- ASSIGNMENT -
Reproduce the stretch of entries from the line containing "What do you see at coordinates (315, 32)" through the line containing "center [315, 32].", with both of those lines included.

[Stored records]
────────────────

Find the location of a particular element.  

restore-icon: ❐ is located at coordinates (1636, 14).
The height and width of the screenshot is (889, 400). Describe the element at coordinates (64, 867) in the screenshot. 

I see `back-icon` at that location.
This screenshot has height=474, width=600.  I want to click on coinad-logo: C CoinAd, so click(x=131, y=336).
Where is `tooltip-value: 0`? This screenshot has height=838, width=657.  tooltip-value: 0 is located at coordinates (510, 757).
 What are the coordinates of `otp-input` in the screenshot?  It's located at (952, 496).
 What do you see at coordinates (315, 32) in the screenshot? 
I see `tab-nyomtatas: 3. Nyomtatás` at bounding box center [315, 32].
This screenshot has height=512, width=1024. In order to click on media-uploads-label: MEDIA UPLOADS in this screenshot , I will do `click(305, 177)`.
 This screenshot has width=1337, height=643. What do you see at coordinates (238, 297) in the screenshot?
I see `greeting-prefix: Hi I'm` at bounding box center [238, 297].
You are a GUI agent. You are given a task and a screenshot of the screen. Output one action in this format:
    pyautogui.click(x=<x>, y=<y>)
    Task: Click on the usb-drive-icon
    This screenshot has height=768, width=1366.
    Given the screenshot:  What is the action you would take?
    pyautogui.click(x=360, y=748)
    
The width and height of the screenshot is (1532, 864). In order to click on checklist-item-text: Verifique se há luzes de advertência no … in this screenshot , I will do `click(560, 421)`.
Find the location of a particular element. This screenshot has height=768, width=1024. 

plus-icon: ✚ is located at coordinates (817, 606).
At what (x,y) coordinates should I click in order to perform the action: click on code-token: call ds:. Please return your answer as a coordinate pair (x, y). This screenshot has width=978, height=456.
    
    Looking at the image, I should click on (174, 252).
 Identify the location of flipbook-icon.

────────────────

- FINISHED EXERCISE -
 What do you see at coordinates (315, 32) in the screenshot? 
I see `tab-nyomtatas: 3. Nyomtatás` at bounding box center [315, 32].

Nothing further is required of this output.